As anyone who has ever dealt with an Indian in tech support knows, the hordes are horrible at this sort of work anyway, and all it does is bring down the level of our society as a whole.
Business executives and politicians endlessly complain that there is a “shortage” of qualified Americans and that the U.S. must admit more high-skilled guest workers to fill jobs in STEM fields: science, technology, engineering and math. This claim is echoed by everyone from President Obama and Rupert Murdoch to Mark Zuckerberg and Bill Gates.

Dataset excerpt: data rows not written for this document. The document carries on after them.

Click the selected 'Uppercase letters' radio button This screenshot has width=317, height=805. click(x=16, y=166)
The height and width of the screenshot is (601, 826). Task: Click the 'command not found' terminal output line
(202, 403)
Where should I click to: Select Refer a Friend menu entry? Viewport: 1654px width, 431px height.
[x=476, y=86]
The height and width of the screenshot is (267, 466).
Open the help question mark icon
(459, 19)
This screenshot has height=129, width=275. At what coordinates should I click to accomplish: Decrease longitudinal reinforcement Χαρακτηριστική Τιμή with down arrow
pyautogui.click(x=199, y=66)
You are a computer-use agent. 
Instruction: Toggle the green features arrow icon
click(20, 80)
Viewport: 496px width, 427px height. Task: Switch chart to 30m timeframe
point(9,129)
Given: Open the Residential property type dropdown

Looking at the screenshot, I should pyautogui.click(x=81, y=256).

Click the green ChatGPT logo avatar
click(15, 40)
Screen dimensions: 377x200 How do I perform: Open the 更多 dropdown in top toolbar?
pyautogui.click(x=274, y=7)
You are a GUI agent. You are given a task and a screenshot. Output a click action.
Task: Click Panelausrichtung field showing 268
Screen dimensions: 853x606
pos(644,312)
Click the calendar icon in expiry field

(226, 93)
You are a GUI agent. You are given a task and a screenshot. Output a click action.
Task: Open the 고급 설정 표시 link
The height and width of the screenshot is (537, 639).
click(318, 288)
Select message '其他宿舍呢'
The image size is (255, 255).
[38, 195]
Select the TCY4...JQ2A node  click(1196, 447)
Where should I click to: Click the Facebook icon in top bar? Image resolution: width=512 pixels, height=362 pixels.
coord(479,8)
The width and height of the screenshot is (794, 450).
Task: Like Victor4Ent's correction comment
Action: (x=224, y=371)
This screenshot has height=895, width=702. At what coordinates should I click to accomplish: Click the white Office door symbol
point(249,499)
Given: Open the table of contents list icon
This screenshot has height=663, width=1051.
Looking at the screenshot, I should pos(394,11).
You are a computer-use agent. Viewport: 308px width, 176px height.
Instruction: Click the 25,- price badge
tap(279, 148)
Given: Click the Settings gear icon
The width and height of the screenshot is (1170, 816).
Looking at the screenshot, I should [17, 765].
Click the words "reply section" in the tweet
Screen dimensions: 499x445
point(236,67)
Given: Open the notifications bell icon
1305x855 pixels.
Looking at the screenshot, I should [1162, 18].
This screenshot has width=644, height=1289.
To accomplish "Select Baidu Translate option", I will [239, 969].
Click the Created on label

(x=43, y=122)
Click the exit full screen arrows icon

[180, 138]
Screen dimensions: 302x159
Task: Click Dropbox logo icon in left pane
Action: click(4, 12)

Yet within the past month, two odd things occurred: Census reported that only one in four STEM degree holders is in a STEM job, and Microsoft announced plans to downsize its workforce by 18,000 jobs. Even so, the House is considering legislation that, like the Senate immigration bill before it, would increase to unprecedented levels the supply of high-skill guest workers and automatic green cards to foreign STEM students.
As longtime researchers of the STEM workforce and immigration who have separately done in-depth analyses on these issues, and having no self-interest in the outcomes of the legislative debate, we feel compelled to report that none of us has been able to find any credible evidence to support the IT industry’s assertions of labor shortages.
Stagnant wages
If a shortage did exist, wages would be rising as companies tried to attract scarce workers. Instead, legislation that expanded visas for IT personnel during the 1990s has kept average wages flat over the past 16 years. Indeed, guest workers have become the predominant source of new hires in these fields.
Those supporting even greater expansion seem to have forgotten about the hundreds of thousands of American high-tech workers who are being shortchanged — by wages stuck at 1998 levels, by diminished career prospects and by repeated rounds of layoffs.
The facts are that, excluding advocacy studies by those with industry funding, there is a remarkable concurrence among a wide range of researchers that there is an ample supply of American workers (native and immigrant, citizen and permanent resident) who are willing and qualified to fill the high-skill jobs in this country. The only real disagreement is whether supply is two or three times larger than the demand.
Unfortunately, companies are exploiting the large existing flow of guest workers to deny American workers access to STEM careers and the middle-class security that should come with them. Imagine, then, how many more Americans would be frozen out of the middle class if politicians and tech moguls succeeded in doubling or tripling the flow of guest workers into STEM occupations.